Some large companies previously believed in the myth that patents are not valuable, but as a result of litigation they have changed their belief. These same companies have begun to vigorously pursue patent protection in recent years.

Microsoft Corporation is a prime example of a company that initially did not pursue patents vigorously, but has now adjusted its approach. According to current U.S. Patent Office records, Microsoft now owns 4,385 U.S. patents. Its first patent was issued in 1986. Its tenth patent was issued in 1992, and its 385th patent was issued in 1997. However, in 1997 it also had issued, in its name, at least an additional 200 patents. In contrast, since the year 2002 until today, about an additional 2,000 patents have been issued to Microsoft.

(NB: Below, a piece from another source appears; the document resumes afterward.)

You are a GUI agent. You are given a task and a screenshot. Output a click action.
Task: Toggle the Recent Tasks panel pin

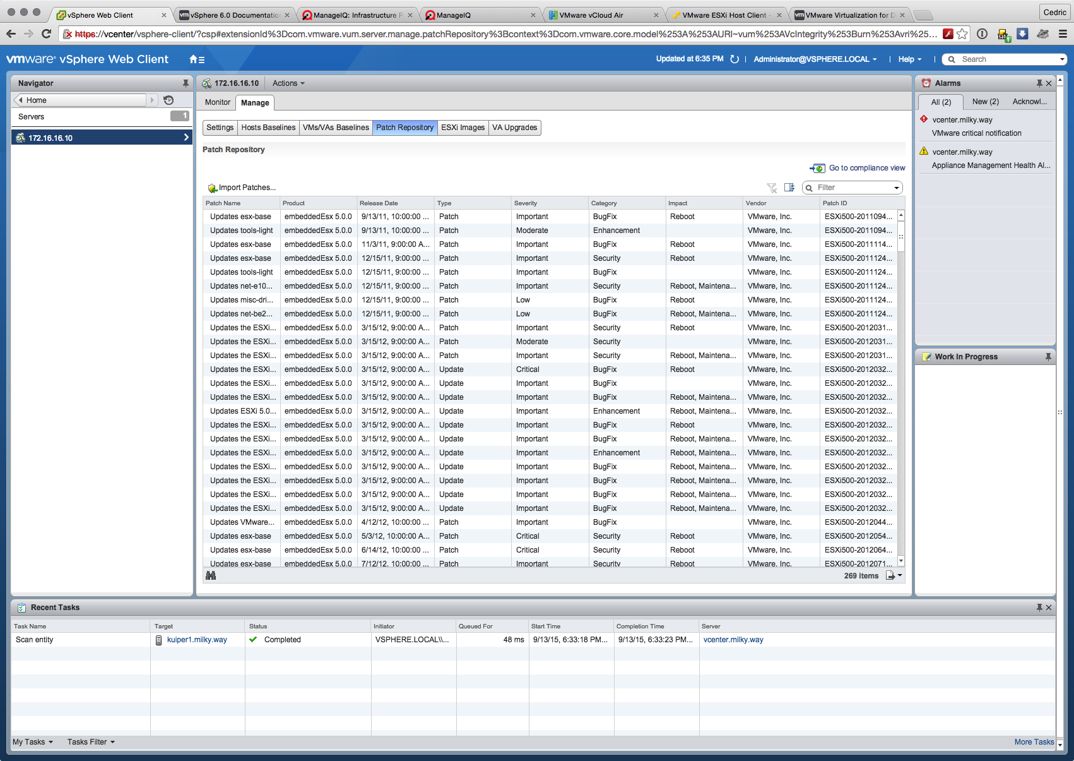click(1039, 608)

Thus, in the last three years Microsoft has acquired almost as many patents as it did for the period 1986 through 2001.

Similarly, Red Hat, Inc., an open source proponent and company that has appeared to be hostile to the concept of software patents in the past, has implemented a new patent policy to defend itself. Red Hat now owns four patents, one issued in 2004 and three in 2005.

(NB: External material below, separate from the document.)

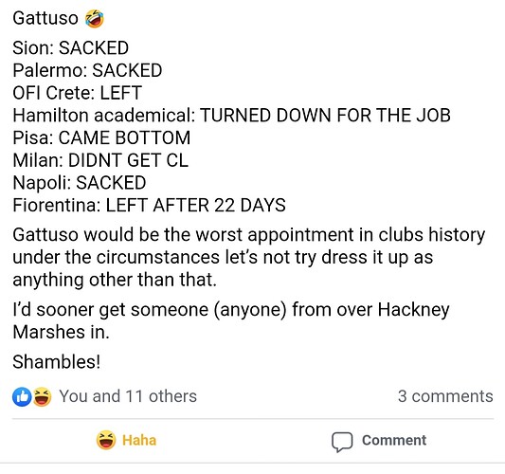This screenshot has width=505, height=474.
Task: Click the 'Napoli: SACKED' line
Action: pyautogui.click(x=80, y=183)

Ignore Patents at Own Risk

What is the lesson in all this for start-ups and early stage companies? Ignore patents at your own risk, including the possibility of having your company shut down. This is a fate Research In Motion may be facing with its Blackberry service, as described previously. While some may argue that Research in Motion will not be shut down, it still faces a potentially huge damage award settlement.

In light of all this, what is a small company to do?

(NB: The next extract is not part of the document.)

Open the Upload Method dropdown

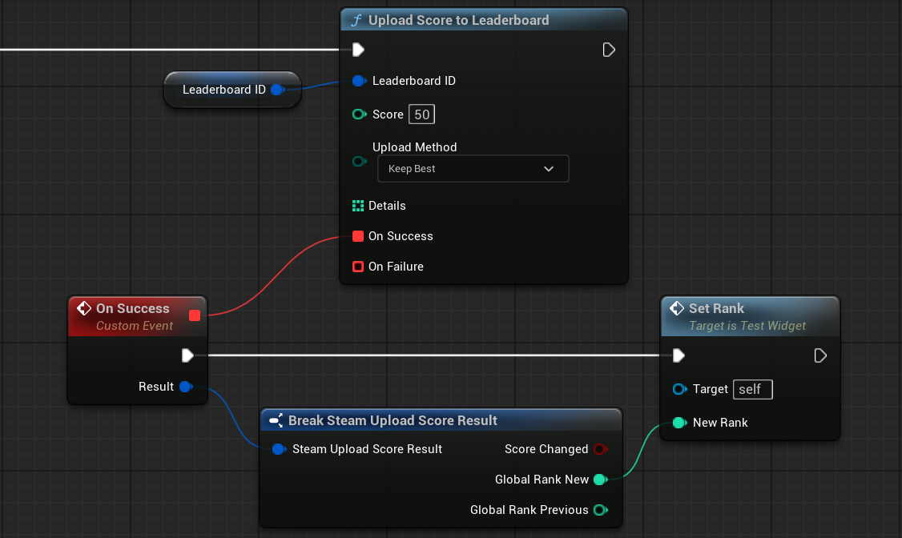(x=473, y=169)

Small companies do not have the resources to pursue patents in the same manner as the “giants” of the various industries. A prudent patent strategy requires close consultation with patent counsel, and designing a policy geared toward achieving the company’s goals. For example, a small company may decide to pursue patenting of only major developments and/or key limited features which every one will want to copy. To ignore the patent landscape is becoming increasingly dangerous. Notwithstanding beliefs to the contrary, patents cannot be ignored without potentially serious consequences.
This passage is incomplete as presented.